In a significant development for multinational companies operating in the digital space, France’s Supreme Administrative Court (Conseil d’État) has referred the country’s Digital Services Tax (DST) regime to the Constitutional Court for review. On June 17, 2025, the Conseil d’État issued Decision No. 502728, referring Articles 299, 299 bis and 299 quater of the French Tax Code, provisions that define the scope, tax base, and assessment procedures of the DST, for constitutional scrutiny. The referral arises from a challenge submitted by Digital Classifieds France, which contends that the current design of the DST violates key principles enshrined in the French Constitution, namely the principle of equality before the law.

In Depth


This legal challenge, known as a priority constitutional question (QPC), has the potential to significantly alter the DST landscape in France. The Constitutional Court now has until September 17, 2025, to issue its ruling. Depending on the outcome, the Court may uphold the DST in its current form, declare certain provisions unconstitutional, or strike down the entire regime.

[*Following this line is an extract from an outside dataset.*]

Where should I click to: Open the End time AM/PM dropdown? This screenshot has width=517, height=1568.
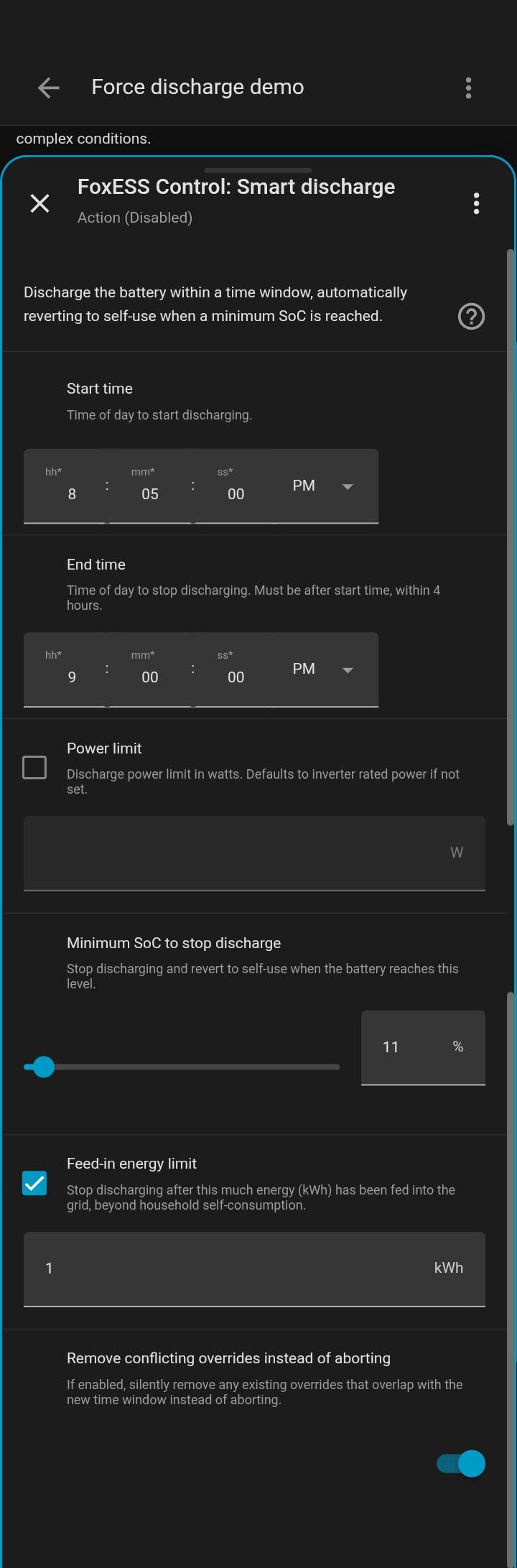pyautogui.click(x=323, y=669)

Notably, French constitutional jurisprudence often limits the retroactive effect of its decisions, applying them only to claims pending at the time of judgment. As such, companies that have paid DST in prior years and wish to preserve their rights to reimbursement must act swiftly. Taxpayers are strongly advised to file formal claims with the French tax authorities before the September 17 deadline, in order to ensure their eligibility for any future refund that might result from a favorable ruling.

At the heart of the challenge are several fundamental issues. The claimant argues that the DST unfairly distinguishes between French and non-French companies, as well as between digital and non-digital services, thus violating the principle of equality before the law. Additional concerns include the DST’s group-based thresholds, the method for determining taxable presence in France via the so-called “coefficient of national presence,” and the potential for disproportionate treatment of foreign operators, who may be disadvantaged in enforcement and audit procedures. The case also raises concerns over the way the DST captures revenues (only applying above certain revenue thresholds) which can lead to distortions in treatment between similarly-situated businesses.

This judicial review has broader implications not just for companies currently subject to France’s DST, but also for policymakers and tax professionals tracking the evolution of unilateral digital taxation across Europe. France’s DST, introduced in 2019 and applied retroactively to that year, was among the first in Europe and has since been a focal point in global discussions about fair taxation in the digital economy. If the Constitutional Court finds significant fault with the DST, the ruling may prompt legislative revisions and could even influence similar measures across the European Union.

In the interim, legal and tax teams at affected companies, particularly general counsel, CFOs and group tax directors, should be closely monitoring developments. Those considering filing for a DST refund are encouraged to consult legal advisors and submit claims promptly, as any delay could forfeit their right to benefit from a favorable decision. While the future of the DST remains uncertain, the Constitutional Court’s decision is expected to set a crucial precedent in the intersection of digital regulation and constitutional tax law in France.